I've used LVDS transceivers for links up to 50 Mbps or so, and this is rather straightforward.
But we're talking about an order of magnitude faster with the idea of using USB PHYs in HS mode.

You never said what kind of speed you're looking for, so I tried to cover the whole spectrum. For lower speeds and long transmission lines, RS485/422 is definetly the best choice as it's the most reliable channel.

Quote from: SiliconWizard on April 29, 2022, 08:39:02 pm

I know this is doable with SERDES, but as I said, some FPGAs do not even have true SERDES, and even when they do,while the TX part is straightforward, the RX part, not necessarily so for recovering the clock. Some FPGAs do have proper CDR, with some other, you need to hand-implement them. This is not trivial to implement robust CDR. I'm sure some vendors provide ready-to-use IPs for this. I'll have to see for the Artix-7, but otherwise, you often have to go for higher-end devices. I've read a couple papers about CDRs too, and implementing this on FPGAs with no CDR and just by oversampling, it seems hard to reach beyond something like 200-300Mbps reliably, and it's not even trivial...

Xilinx provides an appnote with ready-to-use HDL for implementing 4x oversampling up to 1.25 Gpbs, so it's completely trivial. You just need any 7 series FPGA with speed grade of 2 or higher (or you are willing to overclock the SG1 device).

Quote from: SiliconWizard on April 29, 2022, 08:39:02 pm

So. After having read the ULPI spec, I actually think using USB 2.0 PHYs should be absolutely doable.

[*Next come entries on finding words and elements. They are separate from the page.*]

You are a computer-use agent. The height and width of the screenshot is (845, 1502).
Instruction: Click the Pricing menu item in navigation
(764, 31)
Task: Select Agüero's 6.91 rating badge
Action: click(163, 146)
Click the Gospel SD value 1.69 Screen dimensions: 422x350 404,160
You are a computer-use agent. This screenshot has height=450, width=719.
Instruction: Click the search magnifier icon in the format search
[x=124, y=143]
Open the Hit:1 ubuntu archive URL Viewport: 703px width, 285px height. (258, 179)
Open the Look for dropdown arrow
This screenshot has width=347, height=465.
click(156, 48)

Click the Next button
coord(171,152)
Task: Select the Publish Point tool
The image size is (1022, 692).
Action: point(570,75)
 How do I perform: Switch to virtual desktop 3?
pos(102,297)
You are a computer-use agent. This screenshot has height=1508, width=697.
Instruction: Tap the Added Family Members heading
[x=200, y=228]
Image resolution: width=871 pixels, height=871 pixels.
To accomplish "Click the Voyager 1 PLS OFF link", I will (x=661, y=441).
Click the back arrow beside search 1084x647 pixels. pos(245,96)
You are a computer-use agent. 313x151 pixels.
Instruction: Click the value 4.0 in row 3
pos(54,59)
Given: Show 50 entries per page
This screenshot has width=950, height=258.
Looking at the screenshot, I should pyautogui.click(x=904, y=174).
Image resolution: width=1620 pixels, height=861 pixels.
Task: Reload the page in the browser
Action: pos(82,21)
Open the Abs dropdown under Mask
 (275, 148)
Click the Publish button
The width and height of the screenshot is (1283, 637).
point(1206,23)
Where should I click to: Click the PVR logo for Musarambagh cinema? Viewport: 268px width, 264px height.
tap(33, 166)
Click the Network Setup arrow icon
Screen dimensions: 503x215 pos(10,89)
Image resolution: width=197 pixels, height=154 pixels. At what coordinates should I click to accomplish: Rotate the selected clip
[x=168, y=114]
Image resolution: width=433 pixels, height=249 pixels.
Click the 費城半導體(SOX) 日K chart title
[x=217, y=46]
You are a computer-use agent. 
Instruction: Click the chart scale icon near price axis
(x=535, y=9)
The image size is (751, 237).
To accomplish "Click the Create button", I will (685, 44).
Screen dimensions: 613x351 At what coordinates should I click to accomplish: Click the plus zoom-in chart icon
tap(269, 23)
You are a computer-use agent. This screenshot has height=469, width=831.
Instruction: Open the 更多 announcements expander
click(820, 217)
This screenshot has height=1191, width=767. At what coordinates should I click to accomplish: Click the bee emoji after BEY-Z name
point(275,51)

The "only" constraint you'd have is that the transmission of data would have to occur in data packets as defined by the USB standard - that's basically a sync preamble, packet ID, data payload, CRC and end of packet. Since there's a sync preamble at the beginning of each packet, there is nothing else to do for clock synchronization actually, if I understood it right. All the rest is for the USB protocol (like speed "negotiation", tokens, etc).

Well give it a try and let us know how it went.

Quote from: SiliconWizard on April 29, 2022, 08:39:02 pm

This is for experimenting at the moment, but why would it not be usable for a commercial solution? As long as one follows the ULPI spec, and the physical part of the USB spec, I can't really see a potential problem. Now as I mentioned, benefits are that we get a relatively robust PHY solution able to drive cables of several meters, for basically the cost of an LVDS or RS485 transceiver. But any reasonable counter-argument is welcome.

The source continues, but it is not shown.